The third category of problems ripe for detection in geriatric patients centres on the wider context of the patient’s life – perhaps best called “social, environmental and decision making problems”. Clinically, we may believe the plan for patient management is watertight – evidence-based, considered – yet in the patient’s world, it may be unaffordable or unacceptable. Accordingly, the patient may be non-adherent, and anticipated benefits never materialise. Differences between “medical theory” and “patient reality” are common:
- cost of therapies or equipment proves prohibitive in the context of a pension, or financial exploitation (eg, non-Pharmaceutical Benefits Scheme drugs; private non-Medicare Benefits Schedule appointments; incontinence pads if not subsidised);
- pending home eviction (eg, if cognition means bills are unpaid, or squalor has supervened);
- inability to actually get to outpatient clinics (perhaps licence revoked, too disabled to catch buses, unable or unwilling to afford taxis);
- real-life inability to secure a higher level home care package (common, here, page 27);
- hospitals discharge a patient with “GP to kindly follow up”, but the patient has no GP for whatever reason, and the discharge summary effectively enters the ether; and
- insightlessness, with a loss of capacity to make safe autonomous decisions in daily life, may complicate severe brain pathologies. Attempts to intervene for safety are often repeatedly thwarted by the patient. This scenario may require detailed work-up and guardianship application. Ideally, the work-up would take place while the patient is still at home (assuming care coordination puts supports in place) because hospital stays with mental incapacity can be weeks or months long.

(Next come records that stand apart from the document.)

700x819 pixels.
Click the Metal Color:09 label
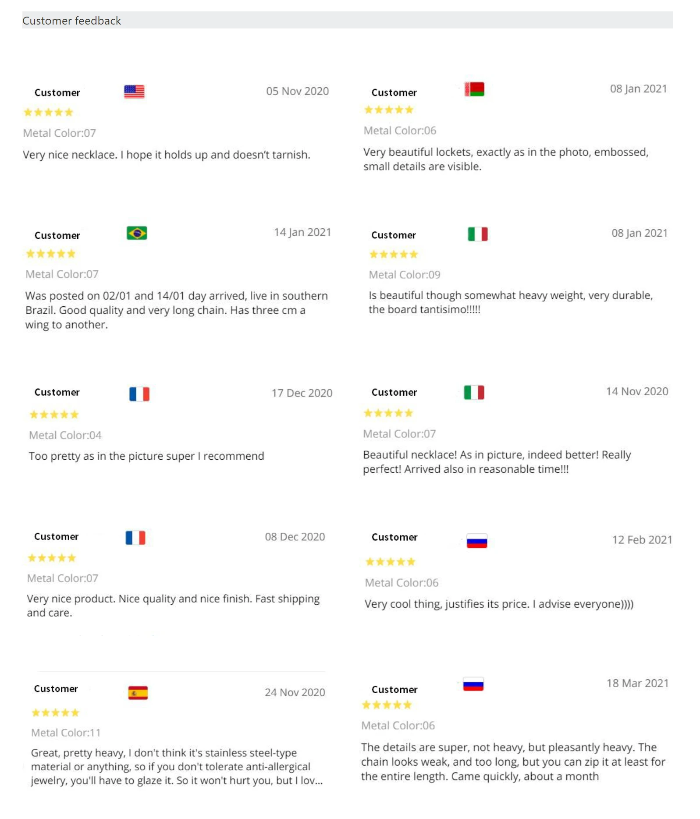405,275
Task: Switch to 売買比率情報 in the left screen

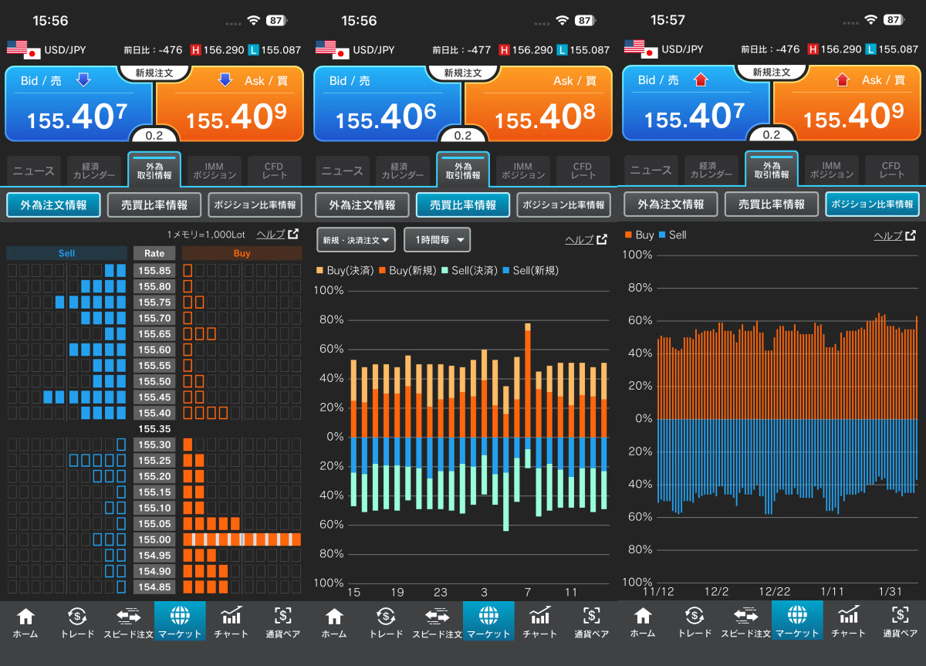Action: [x=160, y=205]
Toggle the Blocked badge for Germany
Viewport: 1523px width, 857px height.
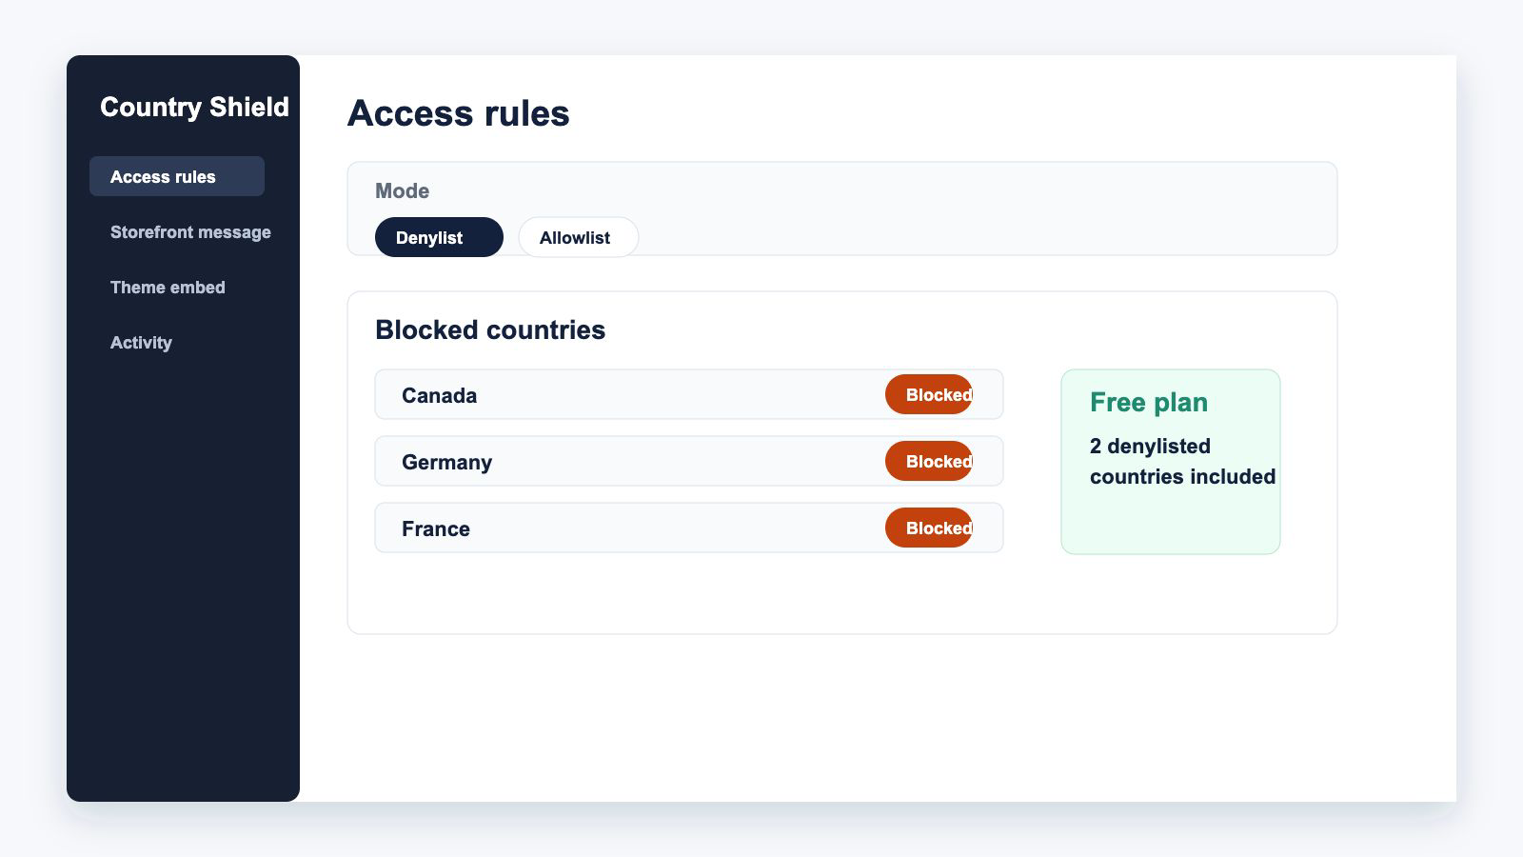[x=929, y=461]
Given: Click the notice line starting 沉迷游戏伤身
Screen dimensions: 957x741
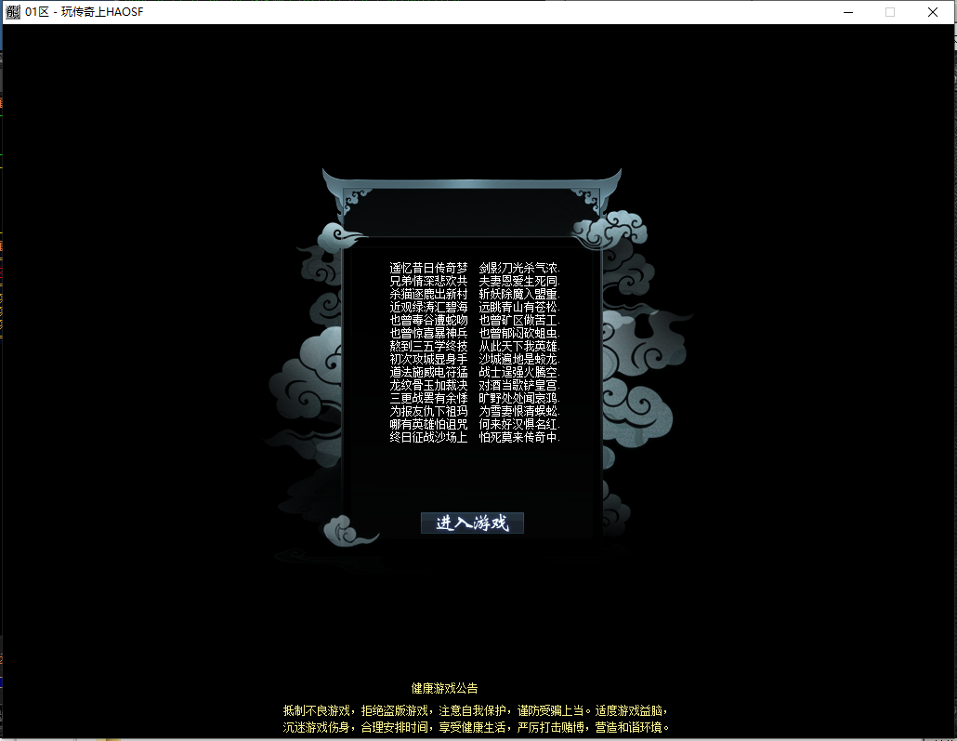Looking at the screenshot, I should tap(475, 727).
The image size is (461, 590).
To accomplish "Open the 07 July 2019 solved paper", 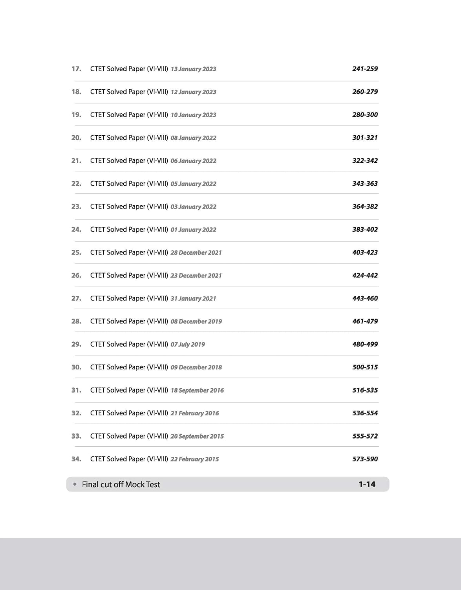I will point(148,344).
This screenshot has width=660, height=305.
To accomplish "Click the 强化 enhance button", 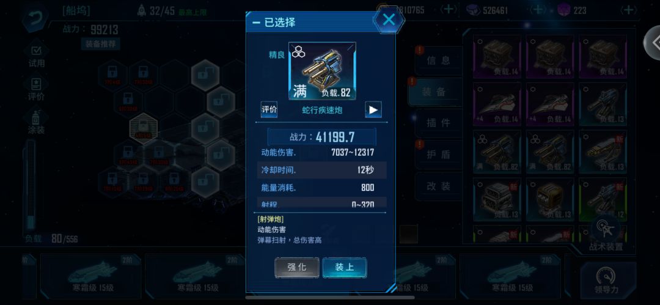I will pos(297,268).
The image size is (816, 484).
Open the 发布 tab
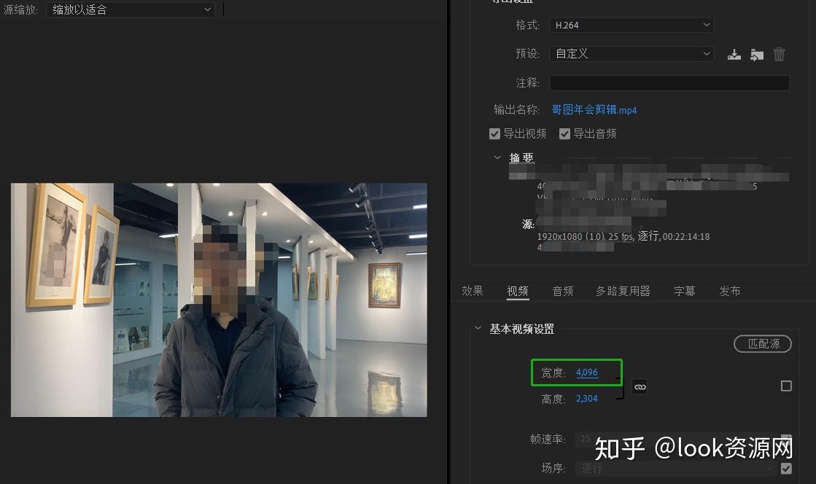coord(729,290)
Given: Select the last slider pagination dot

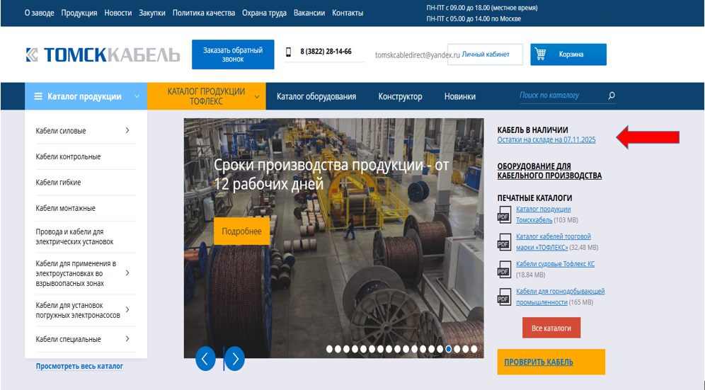Looking at the screenshot, I should pos(474,349).
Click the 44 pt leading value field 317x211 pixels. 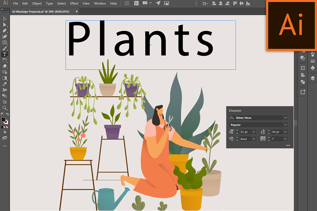coord(277,132)
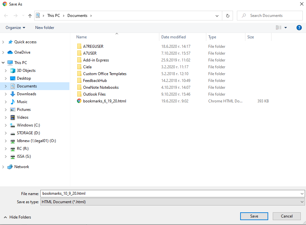Click the Music note icon in sidebar
Viewport: 306px width, 225px height.
coord(13,102)
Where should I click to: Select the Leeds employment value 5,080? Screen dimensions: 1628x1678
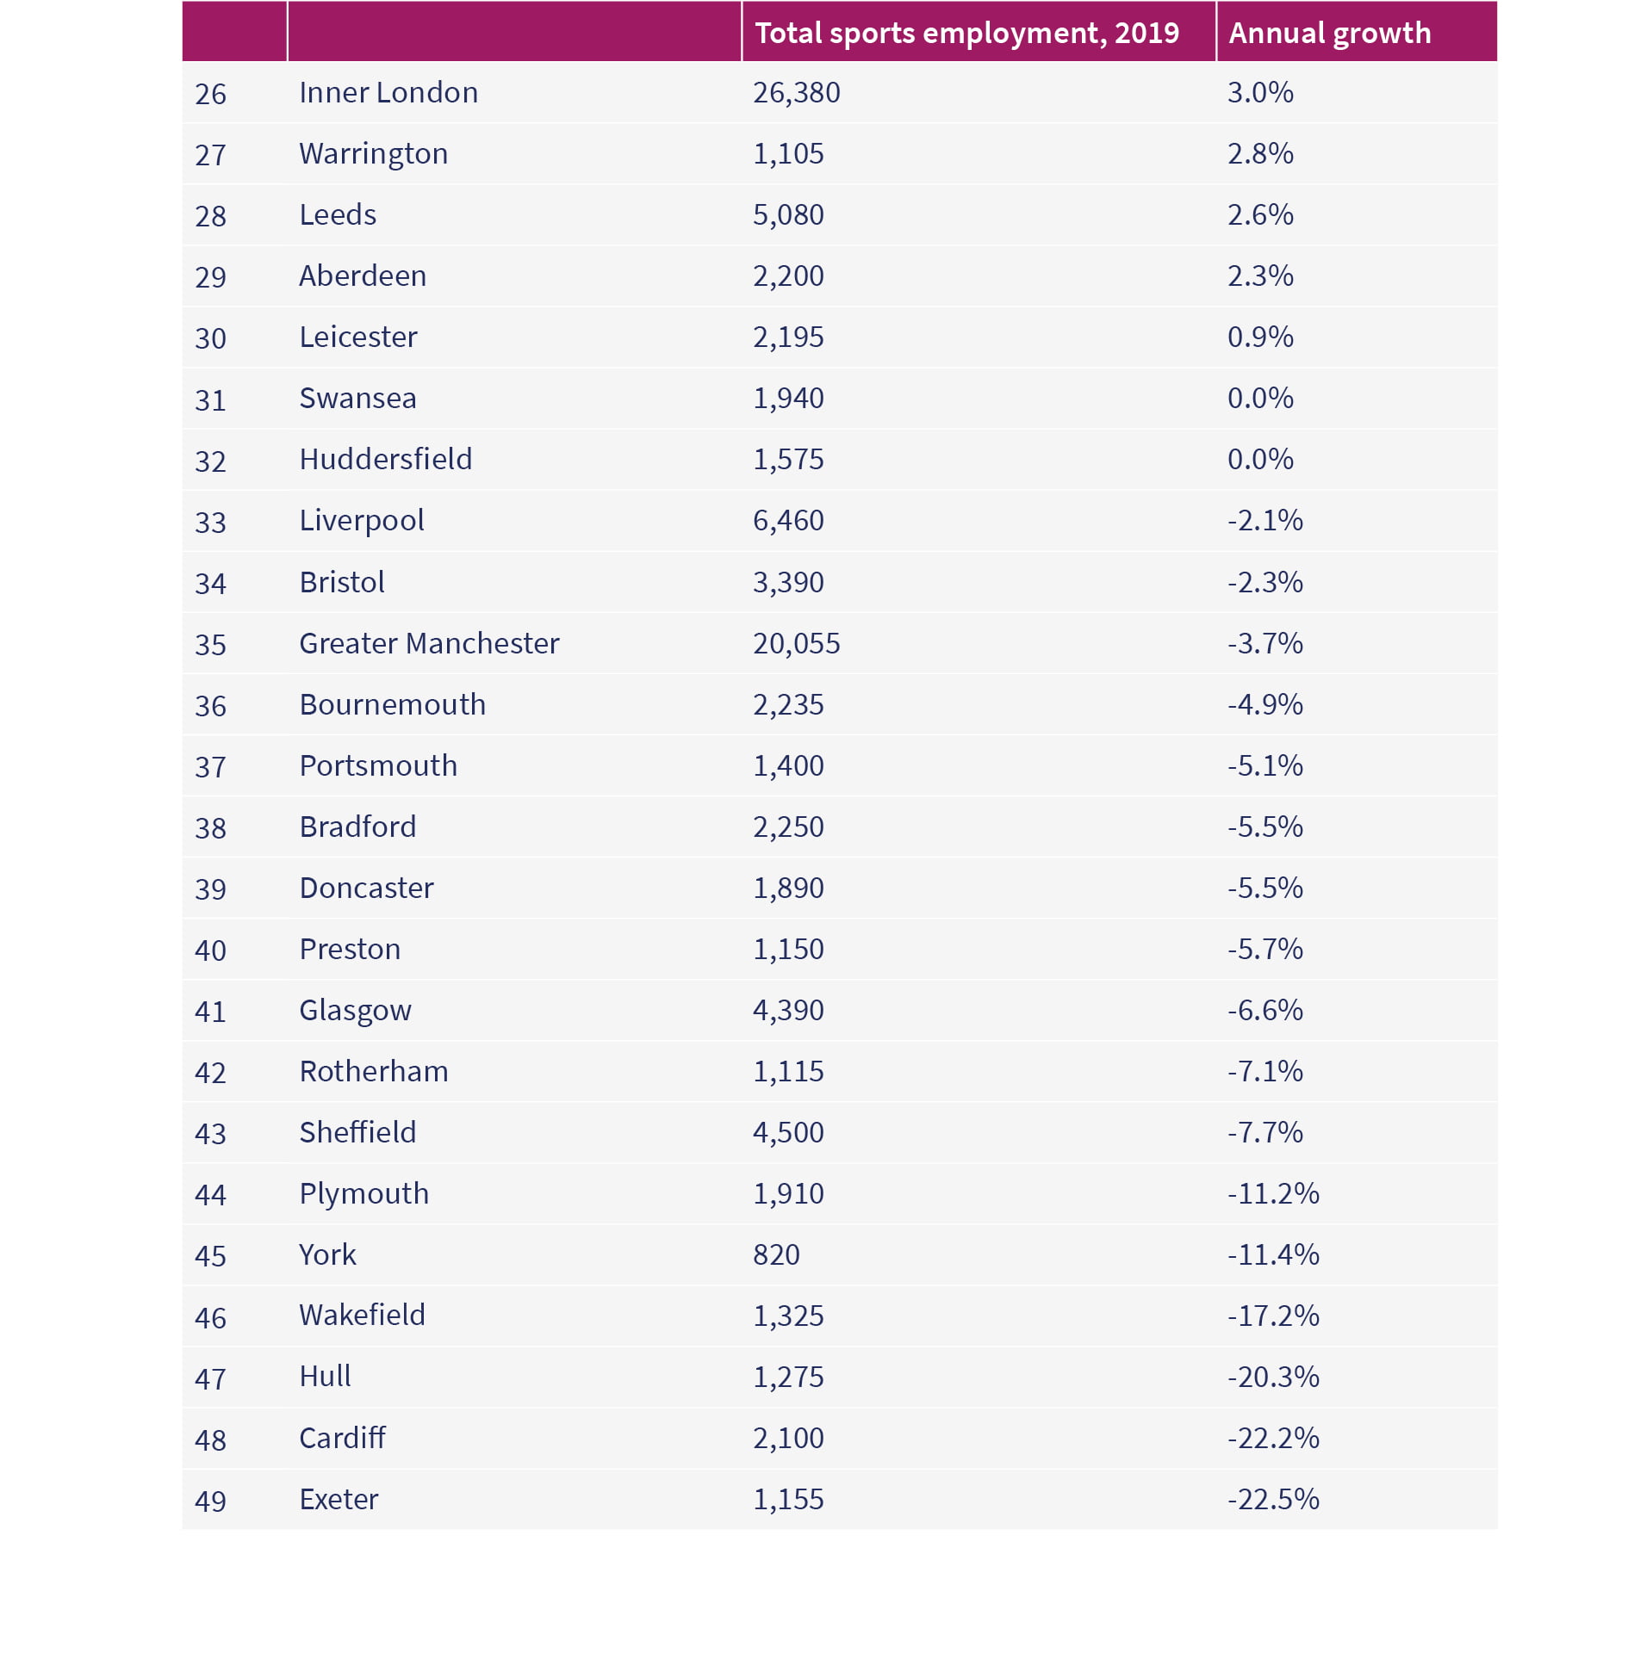pos(788,214)
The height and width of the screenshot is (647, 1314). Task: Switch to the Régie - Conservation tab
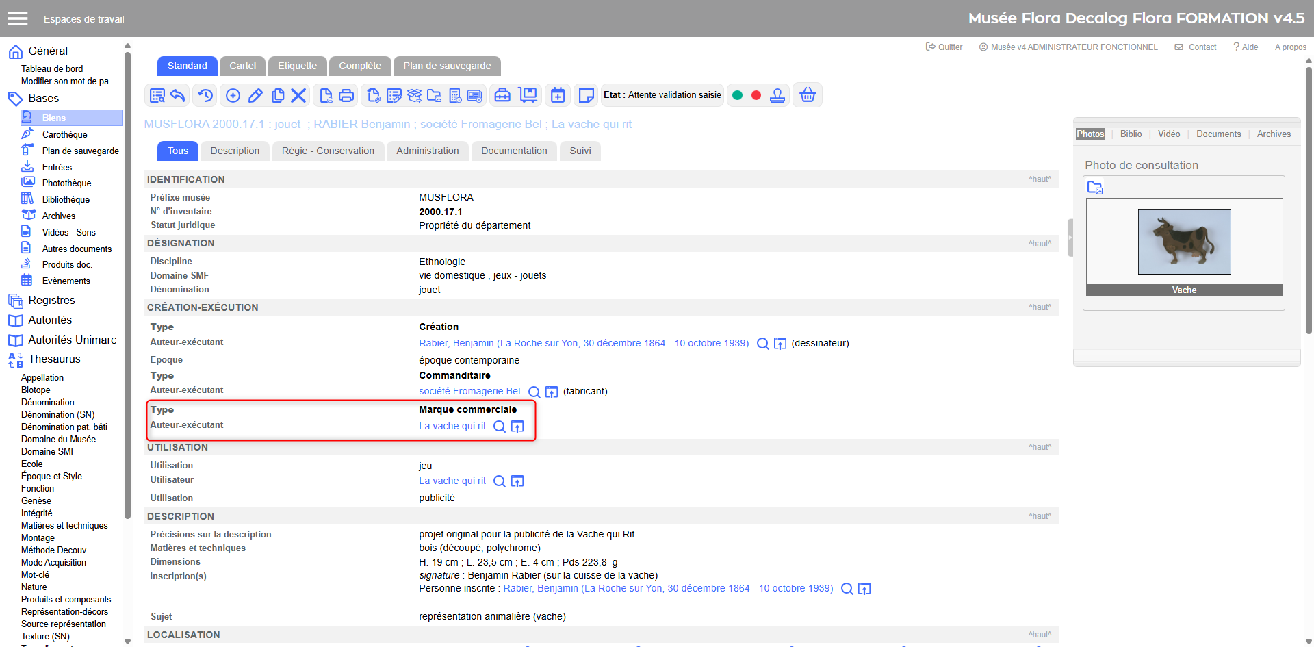(x=328, y=151)
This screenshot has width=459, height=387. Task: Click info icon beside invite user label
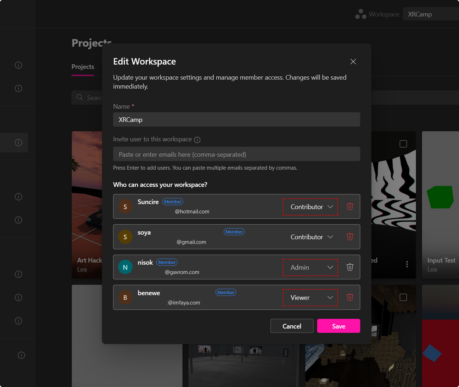coord(197,140)
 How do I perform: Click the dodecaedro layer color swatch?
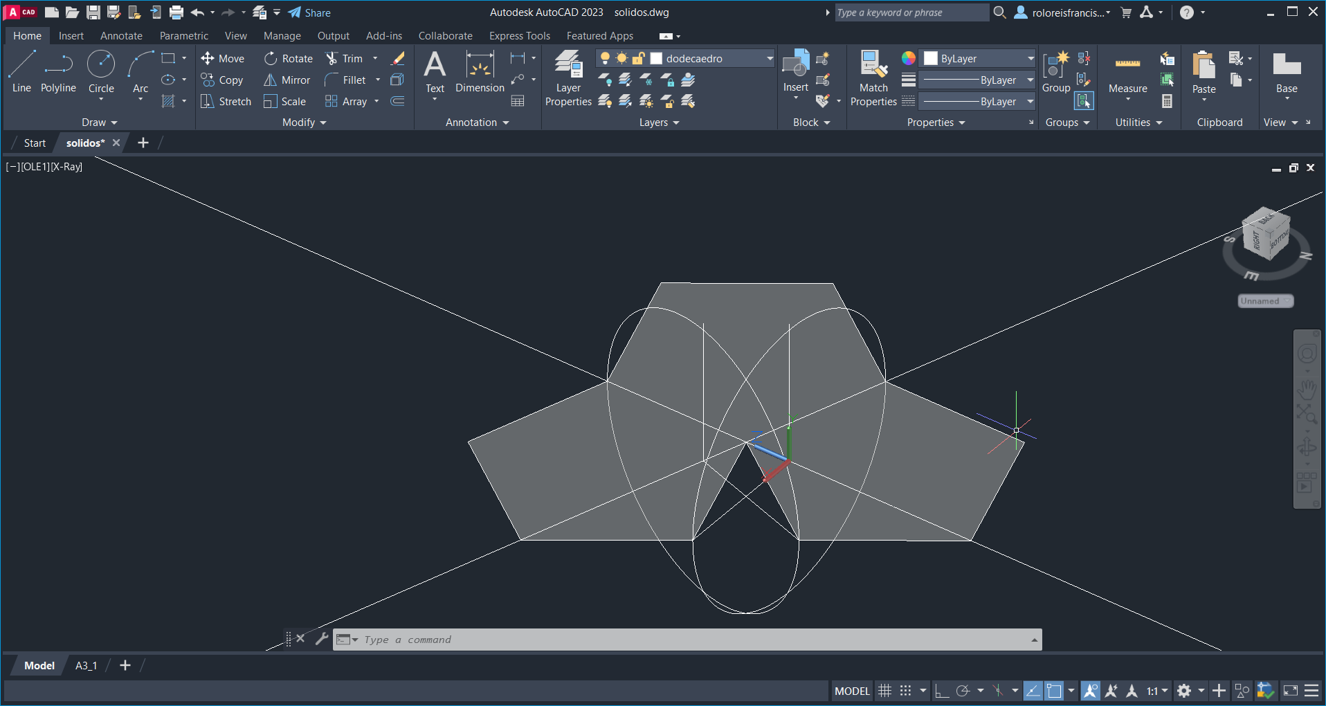pos(657,59)
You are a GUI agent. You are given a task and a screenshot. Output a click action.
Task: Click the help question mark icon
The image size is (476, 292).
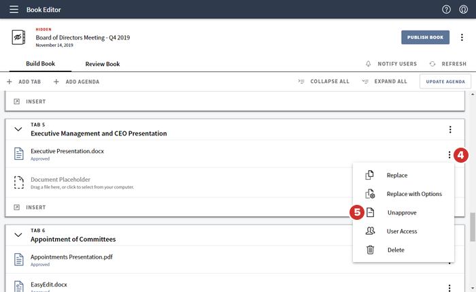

We can help older people substantially in terms of HRQOL, crisis risk and the avoidance of repeated, prolonged hospitalisations. To do so, we need an overarching mentality of “diagnosis, diagnosis, diagnosis”, and to be stationed both inside and outside hospitals. We need to spend time with complex patients to detect manageable pathologies, drug toxicities, undertreatments, and social hazards fuelling their (expensive and distressing) slide downhill and “over the cliff”.
Dr Toby Commerford is a consultant geriatrician at Royal Adelaide Hospital, is course coordinator for geriatrics at the University of Adelaide’s Rural School, and practices remote and rural outreaches to Port Augusta and Murray Mallee. He is also the lead singer in a rock band.